**YOUR INSTRUCTIONS:** Somewhere below is a line with "Click the Период column header" and, later, a line with "Task: Open second"; repeat those two lines and all the lines between them, exactly as they are.

[Data entries]
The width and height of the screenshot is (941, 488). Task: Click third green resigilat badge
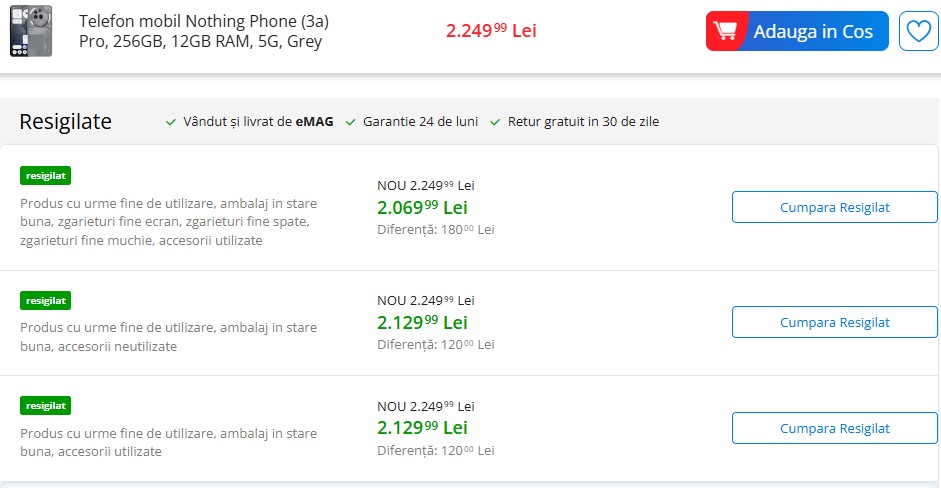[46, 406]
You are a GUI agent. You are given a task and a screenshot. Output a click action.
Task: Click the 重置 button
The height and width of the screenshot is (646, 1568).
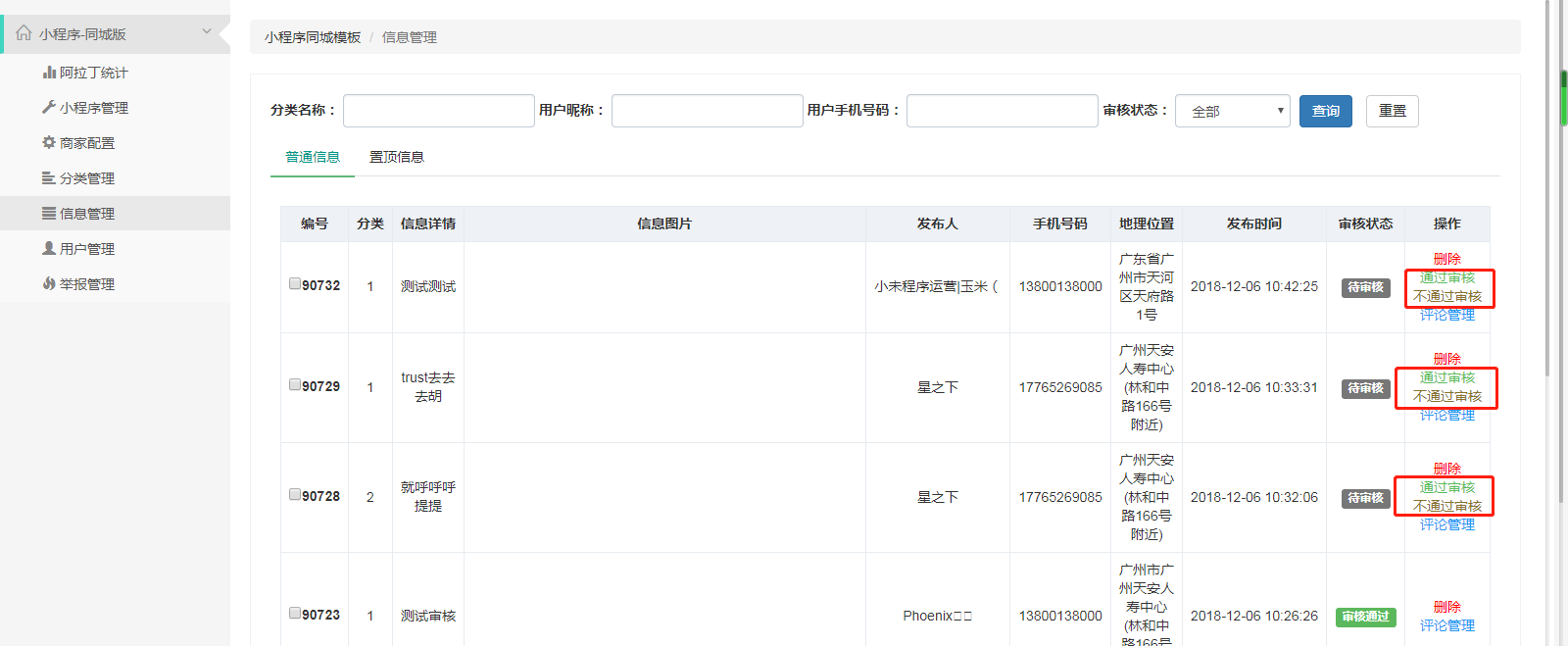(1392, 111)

==

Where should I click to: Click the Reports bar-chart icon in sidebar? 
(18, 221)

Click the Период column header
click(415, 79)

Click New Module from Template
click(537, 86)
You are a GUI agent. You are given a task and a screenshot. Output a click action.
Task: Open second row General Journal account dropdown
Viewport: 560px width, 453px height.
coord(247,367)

**SOLUTION FOR THIS PROBLEM:**
Click the Период column header
click(415, 79)

Click New Module from Template
click(537, 86)
You are a GUI agent. You are given a task and a screenshot. Output a click action.
Task: Open second row General Journal account dropdown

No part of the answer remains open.